Pay Cut Adds to Stress - Letter to the Editor 09.03.2017
22 May 2017
09.03.2017 - Letter to the Editor, Townsville Bulletin
It appears that we are now living in the "Age of Anxiety", which is marked by disquiet and misgiving. We are living in extremely complex and troubled times or at least that is the message that we hear every day.
We seem to feel more insecure about our future and we are shocked when we discover that the systems we have developed don't seem to be serving us well. We constantly hear that we cannot take our future for granted.
It has also been said that "the average high school child today has the same anxiety as the average psychiatric patient in the early 1950's" and this is unacceptable.

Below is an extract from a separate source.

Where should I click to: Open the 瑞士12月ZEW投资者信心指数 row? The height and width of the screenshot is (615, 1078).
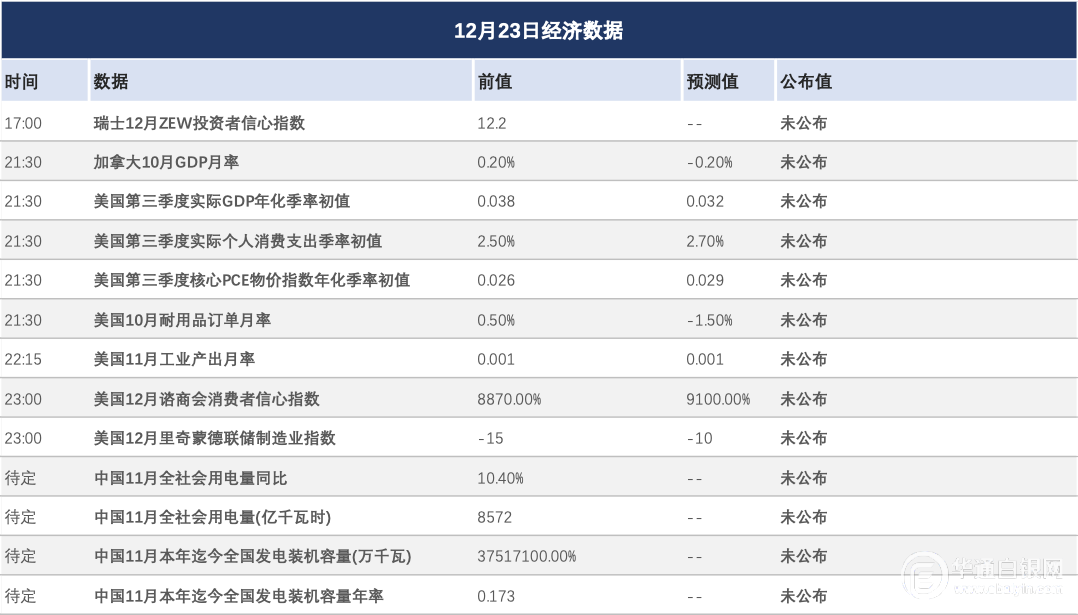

Townsville is home to many veterans, ex service personnel and their families who are struggling with severe and complex mental health issues, people living with a disability are fearful of a genuine commitment to the NDIS, our young people need jobs, and small business is struggling. Our First Nation people are still lagging well behind mainstream populations and difference is feared and not valued or embraced.
The recent decision of the Fair Work Commission to cut penalty rates to workers in the Retail, Food and Accommodation industries is truly unfair and will not help any of those mentioned above or the degree of anxiety in our community. This decision may impact on 1 in 6 Townsville workers which equates to 13,000 people, whose pay packet will be reduced every week.
In a city where unemployment is over 11% and youth unemployment is over 17%, cuts to penalty rates will destroy our local economy and have huge effect on people’s mental health.
The Townsville economy relies on the cash injection of young people under the age of 26 years and many of those are University students. A large majority of University students earn penalty rates, and cutting their wages is not going to help our economy, as they spend every cent that they earn to survive.
The cuts to penalty rates does not guarantee an increase employment, in fact it is more likely that the same workers will need to work longer hours to ensure that their take home pay is not reduced and that is in reality a pay cut.
We need to consider the impact of penalty rate cuts from both a financial and mental health perspective; these are some of the lowest paid workers in our society.
The Australian Psychological Society conducted a survey throughout 2011 to 2015 where the results reported the top cause of stress amongst Australians is personal finances.
I call on the Turnbull Government to take immediate action to challenge these cuts to penalty rates. Enough is enough. This government needs to stop attacking the most vulnerable in our nation who are struggling to make ends meet, surely people’s lives are far more important than politics.